*AIM OF THE TASK*
Word for word, restate each of the records below.

*DATA EXCERPTS*
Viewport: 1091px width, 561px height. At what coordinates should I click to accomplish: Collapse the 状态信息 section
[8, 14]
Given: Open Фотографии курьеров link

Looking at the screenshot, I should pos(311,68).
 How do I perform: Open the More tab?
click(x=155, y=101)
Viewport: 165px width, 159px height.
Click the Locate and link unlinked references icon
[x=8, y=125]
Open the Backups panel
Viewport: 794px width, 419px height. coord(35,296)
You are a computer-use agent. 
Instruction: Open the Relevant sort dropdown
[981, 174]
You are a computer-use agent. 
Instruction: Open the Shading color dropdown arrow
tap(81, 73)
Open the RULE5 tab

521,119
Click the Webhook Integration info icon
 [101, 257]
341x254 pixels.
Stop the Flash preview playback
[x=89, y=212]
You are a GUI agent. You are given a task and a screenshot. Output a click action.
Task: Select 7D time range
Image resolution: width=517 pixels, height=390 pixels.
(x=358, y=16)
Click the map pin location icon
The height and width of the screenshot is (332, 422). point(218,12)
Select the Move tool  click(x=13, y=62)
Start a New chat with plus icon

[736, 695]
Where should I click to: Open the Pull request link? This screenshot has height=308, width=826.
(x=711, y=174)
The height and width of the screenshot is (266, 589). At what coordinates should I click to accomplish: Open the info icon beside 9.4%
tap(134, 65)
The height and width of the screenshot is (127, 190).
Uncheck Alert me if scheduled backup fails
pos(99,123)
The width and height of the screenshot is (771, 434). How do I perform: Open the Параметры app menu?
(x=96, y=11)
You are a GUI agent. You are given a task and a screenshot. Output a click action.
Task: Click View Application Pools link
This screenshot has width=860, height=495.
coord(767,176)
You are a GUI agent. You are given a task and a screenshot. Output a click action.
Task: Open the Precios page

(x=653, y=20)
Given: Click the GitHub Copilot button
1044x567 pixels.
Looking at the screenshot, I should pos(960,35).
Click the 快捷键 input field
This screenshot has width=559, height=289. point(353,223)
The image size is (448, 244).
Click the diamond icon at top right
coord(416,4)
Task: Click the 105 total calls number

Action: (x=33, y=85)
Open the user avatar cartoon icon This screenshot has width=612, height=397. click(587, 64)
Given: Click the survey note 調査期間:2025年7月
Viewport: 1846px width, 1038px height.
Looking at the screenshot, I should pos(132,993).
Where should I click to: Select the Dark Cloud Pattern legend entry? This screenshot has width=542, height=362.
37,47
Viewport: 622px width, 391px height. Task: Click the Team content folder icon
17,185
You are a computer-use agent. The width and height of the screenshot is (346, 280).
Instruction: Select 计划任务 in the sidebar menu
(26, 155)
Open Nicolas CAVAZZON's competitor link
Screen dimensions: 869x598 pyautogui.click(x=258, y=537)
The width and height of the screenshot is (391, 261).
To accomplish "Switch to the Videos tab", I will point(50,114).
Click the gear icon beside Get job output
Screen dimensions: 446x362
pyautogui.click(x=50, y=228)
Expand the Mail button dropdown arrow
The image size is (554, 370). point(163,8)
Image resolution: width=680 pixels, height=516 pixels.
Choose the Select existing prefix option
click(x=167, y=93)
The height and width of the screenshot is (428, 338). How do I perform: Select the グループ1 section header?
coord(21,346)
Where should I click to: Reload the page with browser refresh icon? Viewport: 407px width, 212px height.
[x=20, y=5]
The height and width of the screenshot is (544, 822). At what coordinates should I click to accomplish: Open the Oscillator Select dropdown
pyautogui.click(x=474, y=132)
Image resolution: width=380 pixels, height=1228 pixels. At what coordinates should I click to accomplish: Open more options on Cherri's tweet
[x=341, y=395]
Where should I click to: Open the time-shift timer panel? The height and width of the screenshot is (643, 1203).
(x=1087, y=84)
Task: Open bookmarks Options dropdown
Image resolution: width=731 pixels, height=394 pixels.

*WRITTEN SOLUTION*
Viewport: 1091px width, 561px height. At what coordinates should I click to accomplish: Collapse the 状态信息 section
[8, 14]
Given: Open Фотографии курьеров link

Looking at the screenshot, I should pos(311,68).
 How do I perform: Open the More tab?
click(x=155, y=101)
Viewport: 165px width, 159px height.
Click the Locate and link unlinked references icon
[x=8, y=125]
Open the Backups panel
Viewport: 794px width, 419px height. coord(35,296)
You are a computer-use agent. 
Instruction: Open the Relevant sort dropdown
[981, 174]
You are a computer-use agent. 
Instruction: Open the Shading color dropdown arrow
tap(81, 73)
Open the RULE5 tab

521,119
Click the Webhook Integration info icon
 [101, 257]
341x254 pixels.
Stop the Flash preview playback
[x=89, y=212]
You are a GUI agent. You are given a task and a screenshot. Output a click action.
Task: Select 7D time range
Image resolution: width=517 pixels, height=390 pixels.
(x=358, y=16)
Click the map pin location icon
The height and width of the screenshot is (332, 422). point(218,12)
Select the Move tool  click(x=13, y=62)
Start a New chat with plus icon

[736, 695]
Where should I click to: Open the Pull request link? This screenshot has height=308, width=826.
(x=711, y=174)
The height and width of the screenshot is (266, 589). At what coordinates should I click to accomplish: Open the info icon beside 9.4%
tap(134, 65)
The height and width of the screenshot is (127, 190).
Uncheck Alert me if scheduled backup fails
pos(99,123)
The width and height of the screenshot is (771, 434). How do I perform: Open the Параметры app menu?
(x=96, y=11)
You are a GUI agent. You are given a task and a screenshot. Output a click action.
Task: Click View Application Pools link
This screenshot has width=860, height=495.
coord(767,176)
You are a GUI agent. You are given a task and a screenshot. Output a click action.
Task: Open the Precios page

(x=653, y=20)
Given: Click the GitHub Copilot button
1044x567 pixels.
Looking at the screenshot, I should pos(960,35).
Click the 快捷键 input field
This screenshot has width=559, height=289. point(353,223)
The image size is (448, 244).
Click the diamond icon at top right
coord(416,4)
Task: Click the 105 total calls number

Action: (x=33, y=85)
Open the user avatar cartoon icon This screenshot has width=612, height=397. click(587, 64)
Given: Click the survey note 調査期間:2025年7月
Viewport: 1846px width, 1038px height.
Looking at the screenshot, I should pos(132,993).
Where should I click to: Select the Dark Cloud Pattern legend entry? This screenshot has width=542, height=362.
37,47
Viewport: 622px width, 391px height. Task: Click the Team content folder icon
17,185
You are a computer-use agent. The width and height of the screenshot is (346, 280).
Instruction: Select 计划任务 in the sidebar menu
(26, 155)
Open Nicolas CAVAZZON's competitor link
Screen dimensions: 869x598 pyautogui.click(x=258, y=537)
The width and height of the screenshot is (391, 261).
To accomplish "Switch to the Videos tab", I will point(50,114).
Click the gear icon beside Get job output
Screen dimensions: 446x362
pyautogui.click(x=50, y=228)
Expand the Mail button dropdown arrow
The image size is (554, 370). point(163,8)
Image resolution: width=680 pixels, height=516 pixels.
Choose the Select existing prefix option
click(x=167, y=93)
The height and width of the screenshot is (428, 338). How do I perform: Select the グループ1 section header?
coord(21,346)
Where should I click to: Reload the page with browser refresh icon? Viewport: 407px width, 212px height.
[x=20, y=5]
The height and width of the screenshot is (544, 822). At what coordinates should I click to accomplish: Open the Oscillator Select dropdown
pyautogui.click(x=474, y=132)
Image resolution: width=380 pixels, height=1228 pixels. At what coordinates should I click to accomplish: Open more options on Cherri's tweet
[x=341, y=395]
Where should I click to: Open the time-shift timer panel? The height and width of the screenshot is (643, 1203).
(x=1087, y=84)
Task: Open bookmarks Options dropdown
Image resolution: width=731 pixels, height=394 pixels.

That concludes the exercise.